Let’s make sure our education pledges reach every corner of the world

What does equity in education mean? How is it related to equality? And how can we work towards both? As delegates from around the world focus this week on the place of equity in post-2015 development goals, we look at why it is vital to put equity at the centre.

By Pauline Rose, director of the Education for All Global Monitoring Report

Everyone deserves an equal opportunity of getting an education: it’s a basic human right. But giving everyone an equal chance means more than making an equal effort. To make sure some children have an equal chance – especially the poor, girls, ethnic minorities, the disabled, those who live on the margins – you have to make a special effort.

2014-01-29-cover_enThat’s what equity means, as opposed to equality: equity is about fairness, it’s what you have to do to get to equality.

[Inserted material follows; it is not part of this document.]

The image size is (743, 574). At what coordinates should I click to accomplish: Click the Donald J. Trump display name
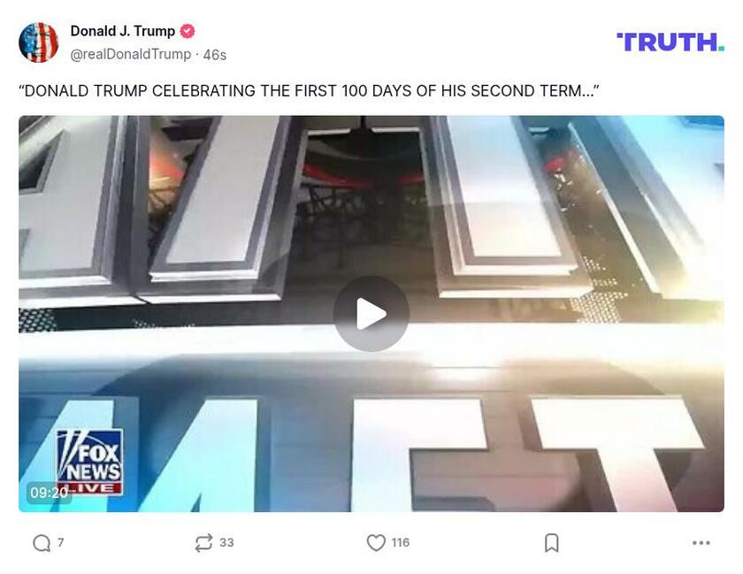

When international education experts drew up the six Education for All goals in 2000, they wrote the language of equity into the goals. So why is equity in education far from being realised, with only two years to go until the deadline for the goals in 2015?

It’s crucial that we resolve this question, because the international education community is now proposing new goals, for the post-2015 period. And once again equity is there in black and white. It’s on the agenda this week in New York, where representatives from around the world have gathered for a meeting of the UN General Assembly’s Open Working Group on Sustainable Development Goals. The meeting focuses today on “Promoting equality, including social equity, gender equality and women’s empowerment.”

What can we do to make sure that this time, good intentions translate into real results for the world’s marginalized children?

We had that question foremost in our minds as we produced the 2013/4 Education for All Global Monitoring Report, Teaching and learning: Achieving quality for all, which was launched last week in Addis Ababa, Ethiopia.

Visualising the extent of such disadvantages is key to recognizing the scale of the problem of children who are trying to get to school and learn while there, as new data on our World Inequality Database on Education (WIDE) show.

In Malawi, for example, three quarters of the richest boys in urban areas complete primary school and learn the basics in reading. But in rural areas, only a quarter of the poorest girls can say the same. Breaking the figures down in this way makes it clear where funds should be directed.

MalawiGovernment data seldom reveal such inequalities, because they tend to look at national averages; we use household surveys to compile our WIDE figures. And therein lies part of the answer to the equity puzzle. To make sure you give every child an equal chance of an education, you not only have to dedicate special efforts and resources to reaching the marginalized. You also have to measure how they are doing, using data that are broken down – or disaggregated – group by group, region by region.

Back in 2000, disaggregated data were harder to come by. Perhaps that helps explain why the mentions of equity in the EFA goals don’t have numbers attached. Now we do have such data, even if they are not perfect.

Another piece of the puzzle, along with implementing policies to reach the marginalized and measuring whether they are working, is to write targets into our new goals. Not just for raising average education levels, but for respecting the right of every person to an education – including, for example, those girls from poor families in rural Malawi, not learning due to a triple barrier of poverty, gender and where they live.

Equity has to be at the heart of every goal, target and indicator on educational access and learning. If we fail to do this, we will also fail another generation, just as today’s illiterate young people are the victims of our past failures.

We also tried in our report to gauge the scale of the equity problem, by looking at how long it would take for the marginalized to achieve global education goals if we carry on with business with usual – if we fail to put numbers on those extra efforts we need to make, and measure whether our efforts are working.

The results are shocking. In Nigeria, for example, where all rich boys are already completing primary school, on current trends it will be another three generations before poor girls do. Across sub-Saharan Africa, it will take until 2086 for all of the poorest girls to be completing primary school.

And that’s just primary school. Unless we step up our efforts to reach the daughters of the poorest families in Africa, it will take until 2111 for them to be completing lower secondary school – the level they need to reach to have a hope of getting decent jobs.

Education is not only a right, it’s part of the basic social contract between a government and its citizens. Yet that contract is being broken for millions of people across the world. Most of those people already live on the margins of society, and stand to benefit the most from education’s transforming power. When we set down our education pledges for the era after 2015, let’s make sure we don’t fail them again.